Some of those hospitals are pushing forward with broad changes. At Massachusetts General Hospital, initiatives had, for several years, been looking at equity issues, and employees were required to take bias awareness training. Last year, the institution announced a new 10-point plan, looking to root out biases in how the organization conducts research and delivers care. They set out a plan to review all policies and created new ways to report and address acts of racism. Patient protocols at the hospital have been revised as well, and leadership has put new emphasis on retaining and promoting diverse employees.

“Diversity has become a more significant issue than I’ve seen in my 20 years in this kind of work,” says Joseph Betancourt, senior vice president for equity and community health at MGH. “Our leaders understand the urgency.”

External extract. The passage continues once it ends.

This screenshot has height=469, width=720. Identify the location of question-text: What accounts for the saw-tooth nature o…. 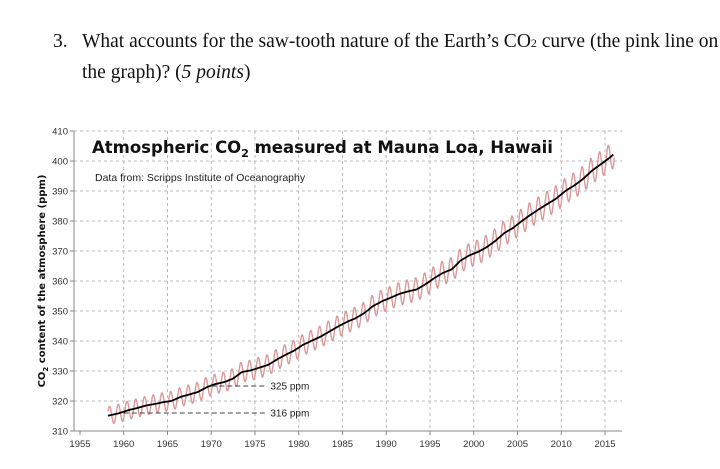
(401, 57).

Discrimination in research funding is another major issue, with surveys showing a stark racial bias in grantmaking by the National Institutes of Health, among other funding organizations. In March, NIH director Francis Collins posted a statement on the agency’s website apologizing for inequities in biomedical research and other imbalances that imply racial bias. Now UNITE, a new effort led by committees of experts from across all 27 NIH institutes, will look to identify problems and suggest improvements. It will seek to follow the example of the behavioral and social sciences, which from 2003 through 2017 were able to double the proportion of underrepresented minorities in their scientific workforces from 11% to 22%, according to a recent National Science Foundation report.

Time will tell which of these changes will bear fruit. Finding objective measures of progress are a major part of the task, one that most efforts are incorporating into their planning process. While most parties are hopeful about the opportunity for change, they are realistic about the sustained efforts needed to carry them out. In describing the efforts at NIH, Collins wrote that “identifying and dismantling racist components of a system that has been hundreds of years in the making is no easy task.”